*Extracted text:*
============================================================

E-Health, Telemedicine, Health Informatics – each of them buzz words that has become lumped into a brand new type of medical field – one based from implementations of technology and software just as much from expert opinions and medical advice.
The major break from this introduction in 1996 to the practice of telemedicine in a more recognizable form for us today is live video teleconferencing (what we would now simply refer to as a live video web chat). Much of the concern that resides within this first early introduction to telemedicine is simple – the ability to see, talk and interact with a live medical professional (your doctor) up close and in person is paramount.
We are still far too early in the rollout of E-Health/Telemedicine to make any important decisions already; right? Or are we? Some argue that it would be improper to not invest big money and patience behind E-Health just because we are unsure that it will work.
“In 2002, each day there were 55 new clinical trials taking place, 1260 new articles indexed in MEDLINE (a network database for health care professionals) and 5000 papers published in the biomedical sciences. The world produced 5 exabytes of new information each and every day [starting in 2002], 90% of it being currently stored on magnetic tape media.” (Kwankam 2004).
At the exact same time that consumer electronics & computers have reached all-time highs for market penetration – the technology has finally begun to catch up with the way that people really want to live their lives in our modern era.
“Information technology and consumerism are synergetic forces that together promote an information age health care system where, [ideally] consumers can use information technology to access information at home and control their own health..”
Gunther Eysenbach, (MD)
This type of opinion (by the health care providers themselves) was not always the case. There was once a time not too long ago when the only respectable course of action for any type of medical duress is to consult with a professional. If you do not have a specialist doctor available immediately in order to treat any particular condition, the patient would generally see their attending physician who can offer not only his own external evidence and medical knowledge but can also refer you directly to another medical professional with direct experience to consult. So your general physician would act not only as a main source of information (external evidence from the medical profession), he or she was also acting as your gatekeeper to the entire collection of medicine-based treatments.

============================================================

*Problem statement:* In the telemedicine text, how many new articles were indexed in MEDLINE each day in 2002?

[Saved entries]
============================================================

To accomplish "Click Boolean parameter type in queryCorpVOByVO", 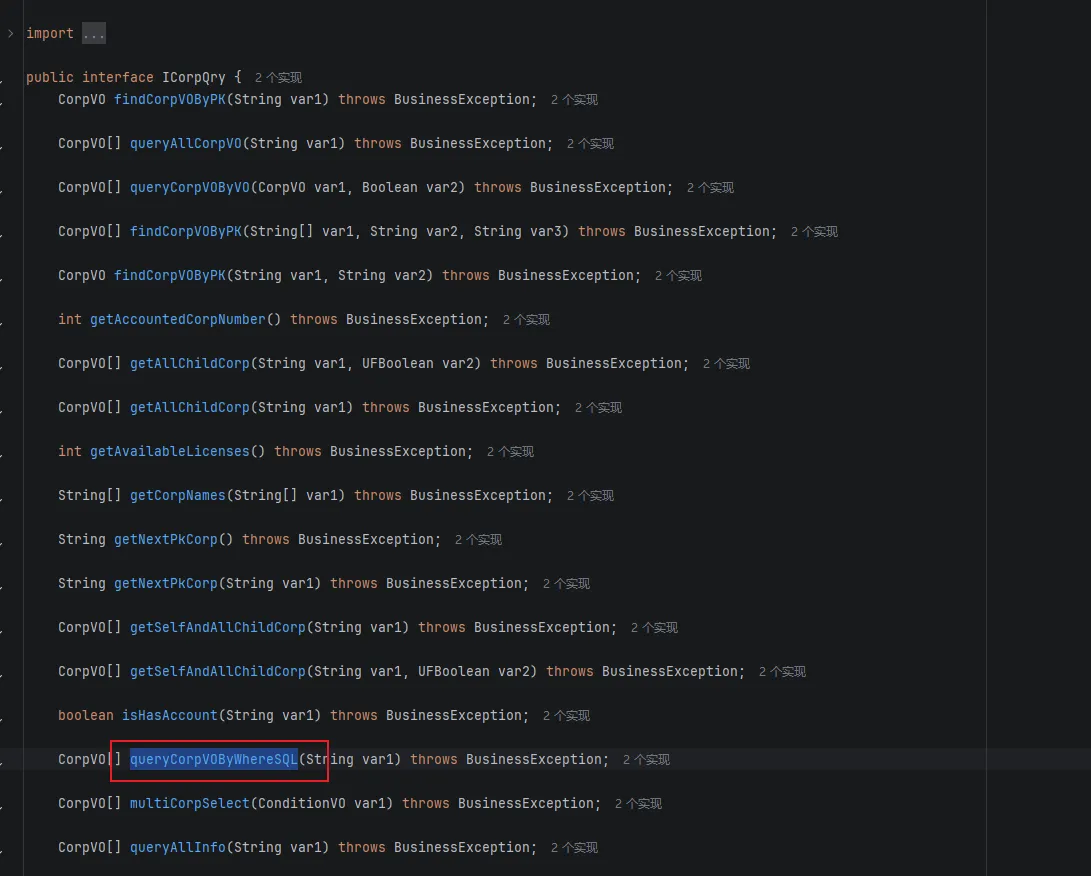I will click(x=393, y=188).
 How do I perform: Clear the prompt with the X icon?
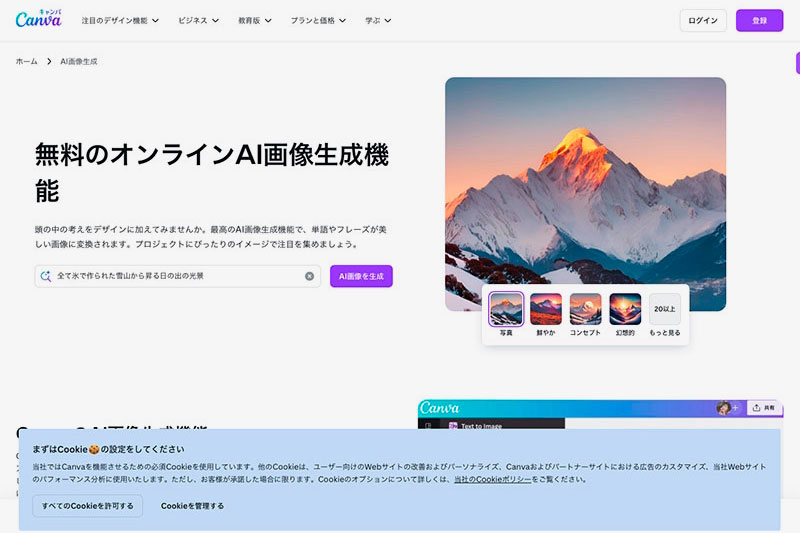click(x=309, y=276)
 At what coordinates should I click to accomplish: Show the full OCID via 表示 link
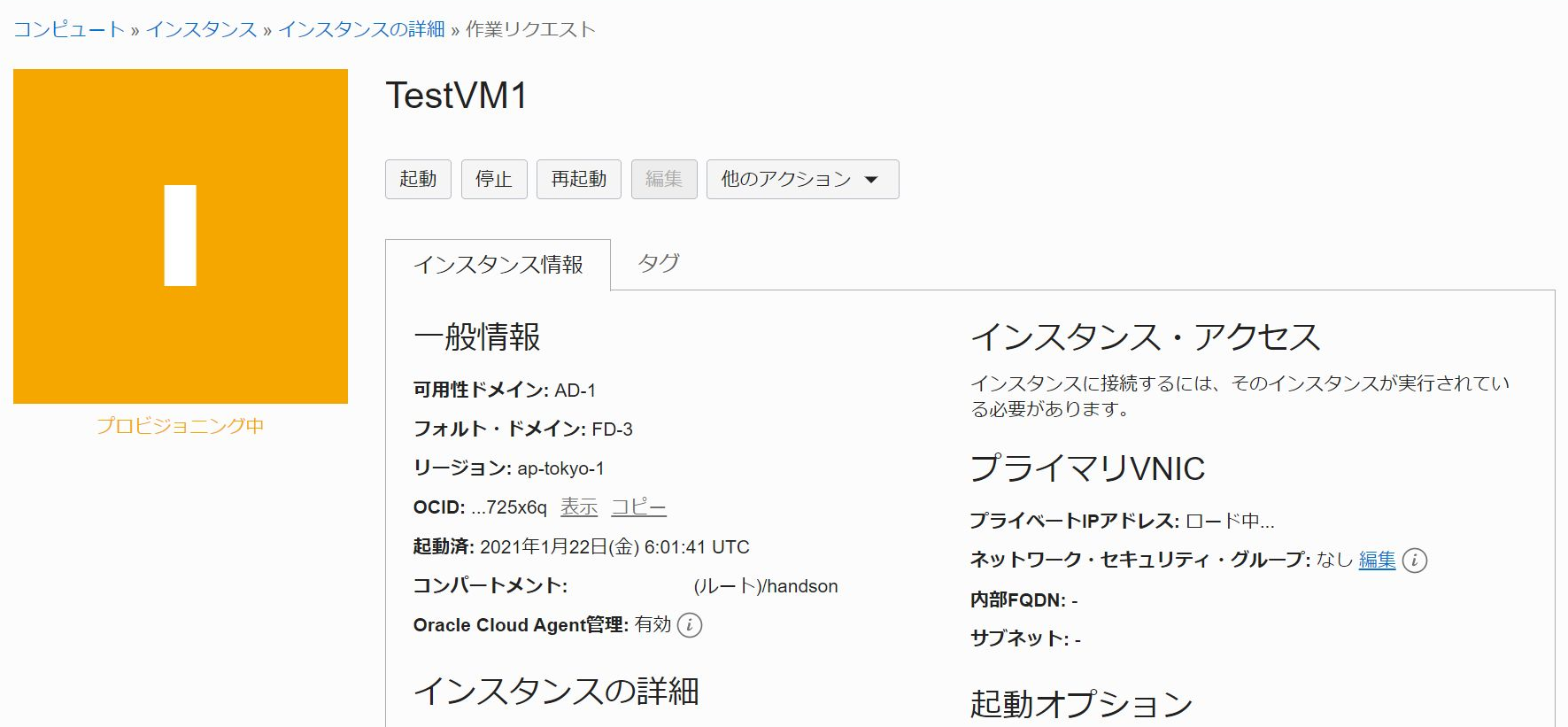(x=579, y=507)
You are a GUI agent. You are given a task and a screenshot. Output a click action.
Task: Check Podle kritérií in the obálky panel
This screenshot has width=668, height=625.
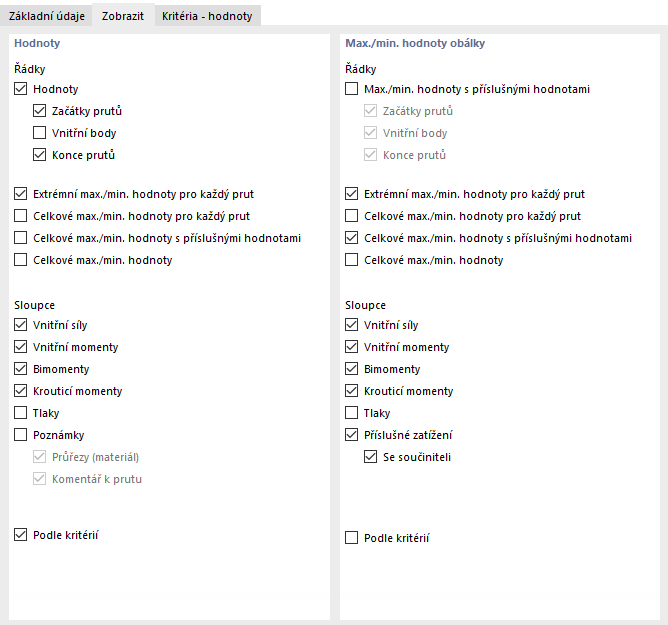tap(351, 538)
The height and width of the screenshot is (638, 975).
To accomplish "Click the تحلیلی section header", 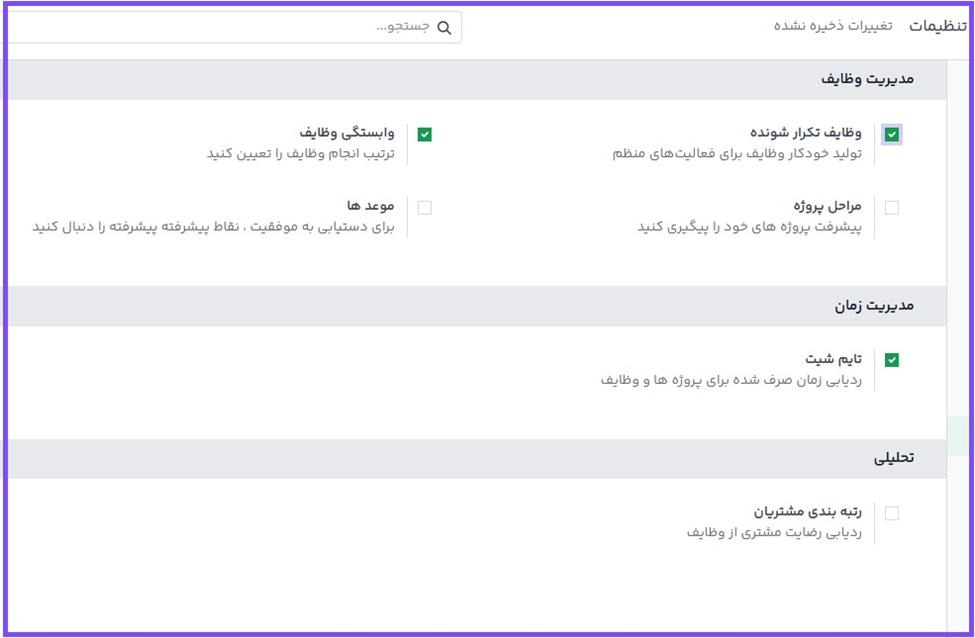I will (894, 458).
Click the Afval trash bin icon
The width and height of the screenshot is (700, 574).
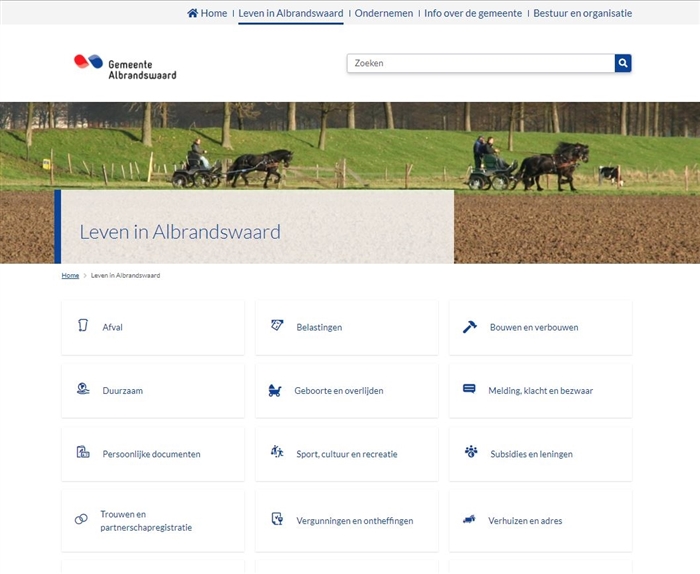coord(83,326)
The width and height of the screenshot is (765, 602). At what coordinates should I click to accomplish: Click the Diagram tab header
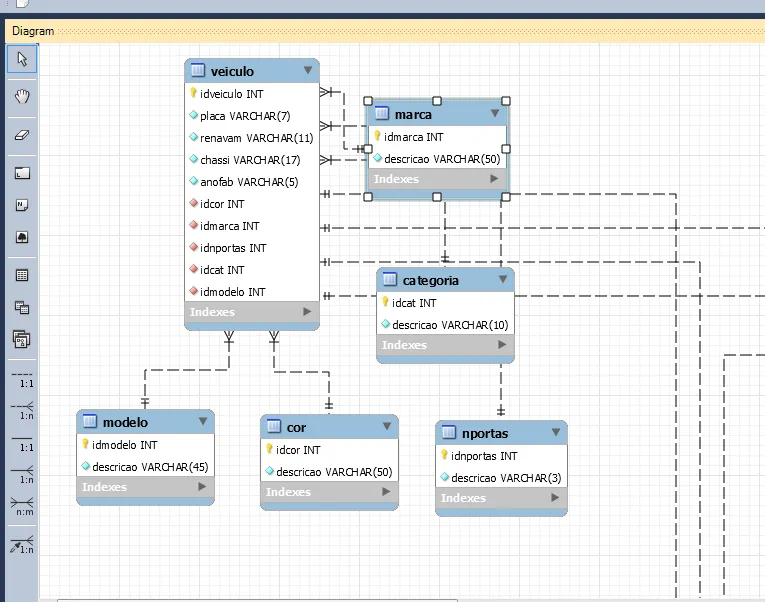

============================================================

*Response:* 1260